**Page:**
— start —

What a gluten-free bun is
A gluten-free bun replaces wheat flour with naturally gluten-free starches and flours (maize, rice, tapioca) combined with hydrocolloids such as psyllium and plant fibres that mimic the elasticity gluten would normally provide. The result is a soft, sliceable crumb that does not crumble, the historical weakness of early gluten-free baking. This product is produced on a dedicated gluten-free line to keep the finished bun safe for coeliac consumers.
Origin and producer
The bun is made by Lantmännen Unibake, the bakery division of the Lantmännen group with headquarters in Copenhagen, one of the largest industrial bakeries in Europe. The product carries an EAN prefix 541 (GS1 Belgium), consistent with production in Belgium on a dedicated gluten-free facility. In Switzerland it is distributed by Polo SpA and supplied by LAPA from the Embrach cold store.
Sensory profile
Round bun of about 11.5 cm in diameter, golden top dressed with sesame seeds (4%), soft and slightly sweet crumb, tender crust. Once regenerated it stays soft for service and does not dry out quickly, supporting both cold builds and warm burgers.
Technical specifications
Net weight 80 g per bun; case of about 36 pieces, approx. 2.88 kg. Frozen product to be kept at -18 °C. Shelf life 12 months from production. Contains sesame and soya; may contain traces of milk, eggs and tree nuts. Energy 233 kcal / 983 kJ per 100 g.
Professional uses
Ideal for burger bars, pizzerias, hotels and quick-service kitchens that want a reliable gluten-free option. Thaw for about 1 hour at room temperature, or regenerate in an 800W microwave for about 50 seconds per bun. For toasting, always use a dedicated toasting bag to avoid gluten cross-contamination from shared grills. Build classic cheeseburgers, pulled-meat sandwiches, vegetarian patties or breakfast egg buns; the pre-sliced format speeds up high-volume service.
Pairings
Pairs naturally with beef burger patties, mature cheddar, Heinz ketchup and Hellmann's mayonnaise, plus crisp lettuce, tomato and red onion for a complete gluten-free burger station.
Delivery and logistics
B2B and B2C delivery throughout Switzerland from the LAPA warehouse in Embrach (Zurich). Frozen distribution at -18 °C via the LAPA fleet across Zurich, Winterthur, Dübendorf, Aargau, St. Gallen, Lucerne, Zug and Basel. For Ticino (Lugano, Bellinzona, Locarno), French-speaking Switzerland (Geneva, Lausanne, Vevey, Sion), Valais and mountain regions (Davos, St. Moritz, Chur) delivery within 24-48 hours via certified food-grade couriers (Swiss Post Frigo-Express, Planzer, Galliker, Camion Transport), with isothermal packaging and dry ice keeping the cold chain intact.
Who it is for
Designed for restaurants, pizzerias, burger bars, hotels, delicatessens, canteens, Italian grocery stores and private customers who need a safe, high-quality gluten-free hamburger bun for coeliac guests.

— end —

**Task brief:**
Copy the gluten-free bun page word for word, from "Origin and producer" to "Embrach cold store.".

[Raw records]
— start —

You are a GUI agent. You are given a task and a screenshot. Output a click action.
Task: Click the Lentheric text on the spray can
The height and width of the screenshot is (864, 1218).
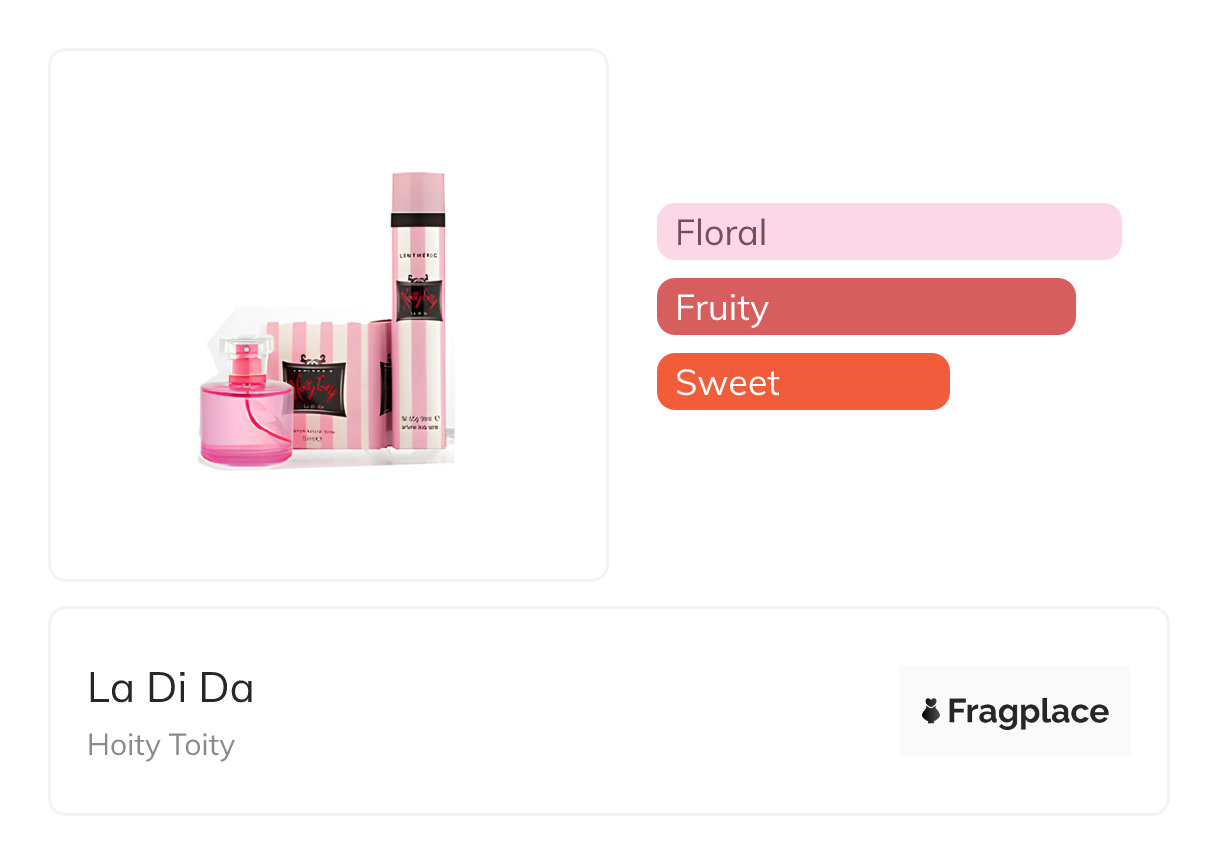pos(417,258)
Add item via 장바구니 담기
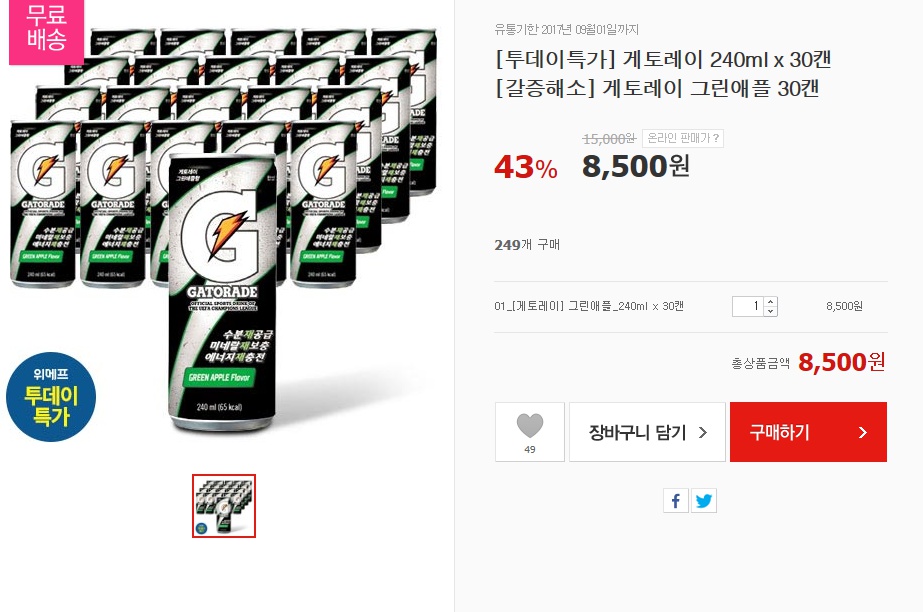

— end —

**Exercise answer:**
Origin and producer
The bun is made by Lantmännen Unibake, the bakery division of the Lantmännen group with headquarters in Copenhagen, one of the largest industrial bakeries in Europe. The product carries an EAN prefix 541 (GS1 Belgium), consistent with production in Belgium on a dedicated gluten-free facility. In Switzerland it is distributed by Polo SpA and supplied by LAPA from the Embrach cold store.